▶ _Set exercise A_: List every four-digit year that appears in the passage on New Jersey's oyster industry, in the order they occur.
▶ _Set exercise B_: From the passage on New Jersey's oyster industry, write out the part that opens with the words containing "During the 19th" and closes with "shuckers were employed.".

▶ _Selected text_:
-- BEGIN --
But oysters were also an important part of the economy. The shells had long been used for their lime, which was used as a building material and as fertilizer that “sweetened” acidic soil. Shuckers were put to work ten hours a day, six days a week.

The history of oyster culling in New Jersey intersects with that of the Underground Railroad in the form of Thomas and John Vreeland Jackson. The Vreeland Jackson brothers became oystermen on the Hudson in 1830 after gaining their freedom from the family that had held them in slavery. Their oyster business funded the purchase of land and a home through which they bravely helped numerous enslaved people escape to their own freedom.

During the 19th century, free Black men were able to work with some level of autonomy and solidarity in the oyster industry that flourished along the waterfront. The work was not easy. Shucking oysters could mangle hands. Southern Atlantic traditions of using children for this deforming work, because of their small fingers, prompted the passage of labor laws throughout the nation.

By 1881, New Jersey’s intertidal waterfront was lined with packing plants that hired hundreds of full-time shuckers. Trains carried ice-packed containers of raw oysters and jars of pickled oysters to all points west. When New Jersey’s oyster production was at its prime during the decades between 1880 and 1930, the greatest yield came from the lower Delaware Bay, where one to two million bushels of oysters were shipped as far as California annually and thousands of shuckers were employed.
-- END --
▶ _Provided material_:
-- BEGIN --
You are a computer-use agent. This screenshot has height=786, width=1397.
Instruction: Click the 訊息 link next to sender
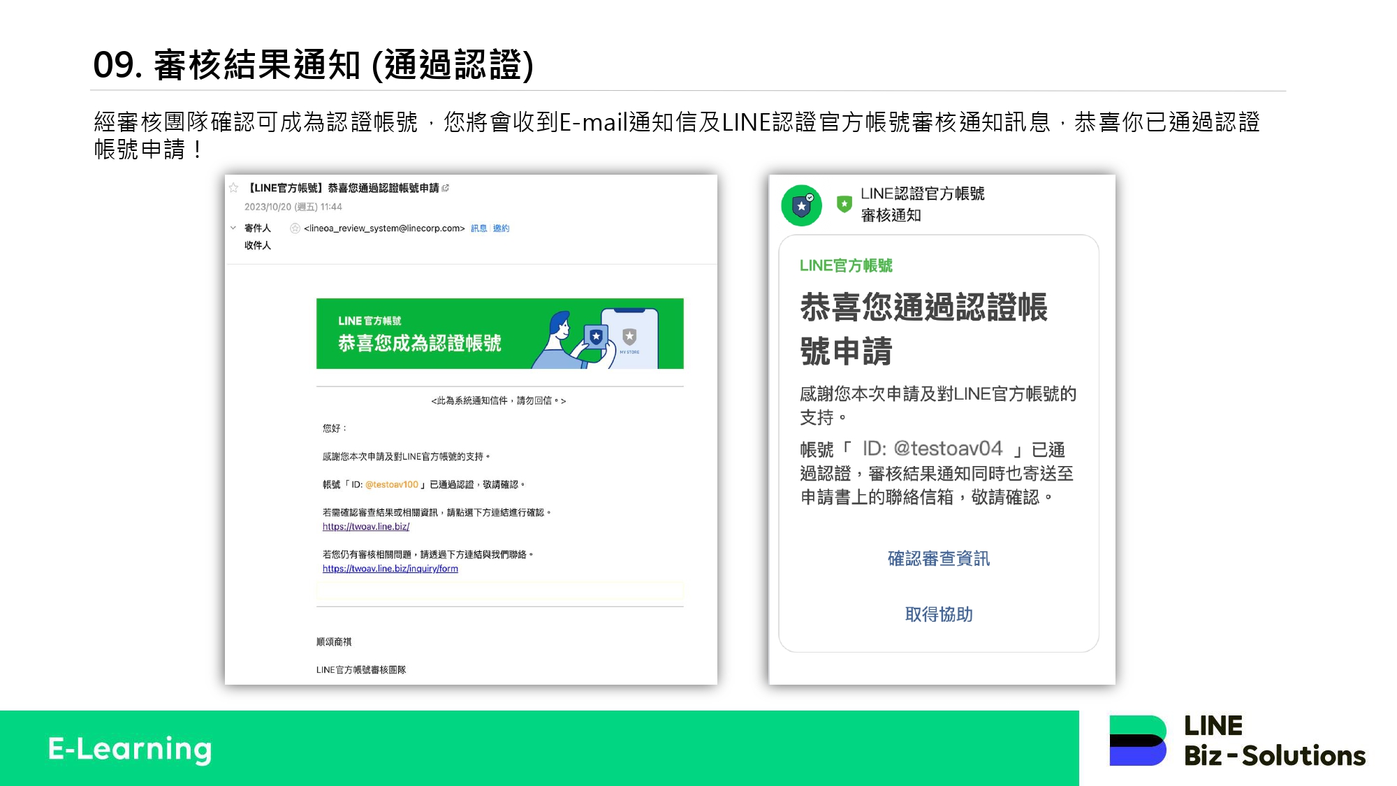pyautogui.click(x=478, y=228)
-- END --
-- BEGIN --
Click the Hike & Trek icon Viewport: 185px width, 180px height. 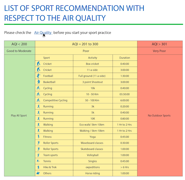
-- END --
-- BEGIN --
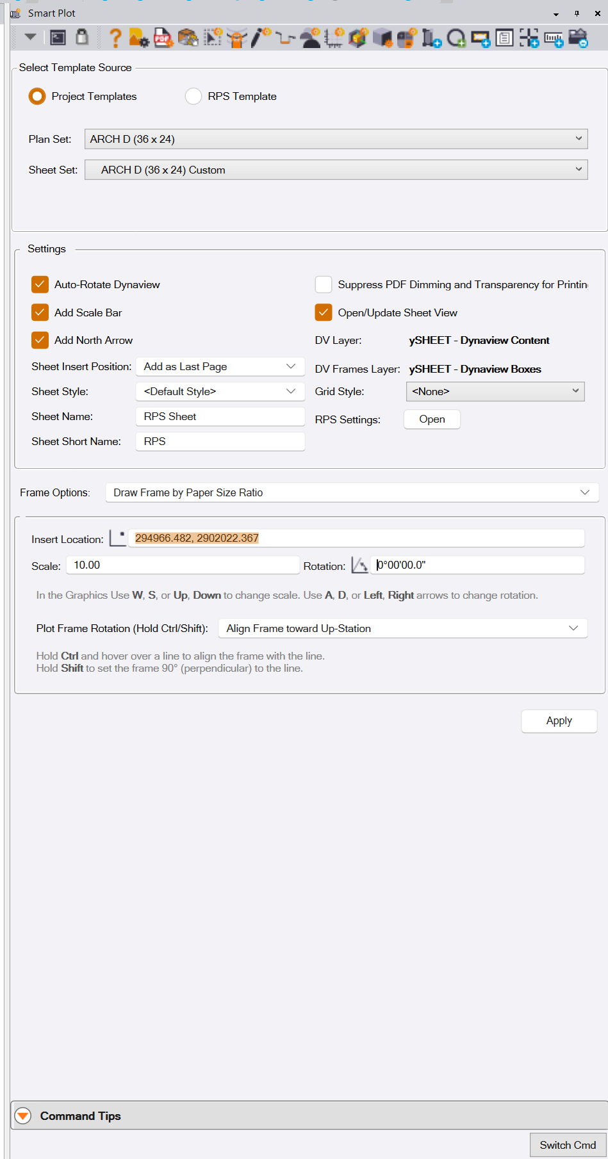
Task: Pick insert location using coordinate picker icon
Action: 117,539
-- END --
▶ _Worked answer A_: 1830, 1881, 1880, 1930

▶ _Worked answer B_:
During the 19th century, free Black men were able to work with some level of autonomy and solidarity in the oyster industry that flourished along the waterfront. The work was not easy. Shucking oysters could mangle hands. Southern Atlantic traditions of using children for this deforming work, because of their small fingers, prompted the passage of labor laws throughout the nation.

By 1881, New Jersey’s intertidal waterfront was lined with packing plants that hired hundreds of full-time shuckers. Trains carried ice-packed containers of raw oysters and jars of pickled oysters to all points west. When New Jersey’s oyster production was at its prime during the decades between 1880 and 1930, the greatest yield came from the lower Delaware Bay, where one to two million bushels of oysters were shipped as far as California annually and thousands of shuckers were employed.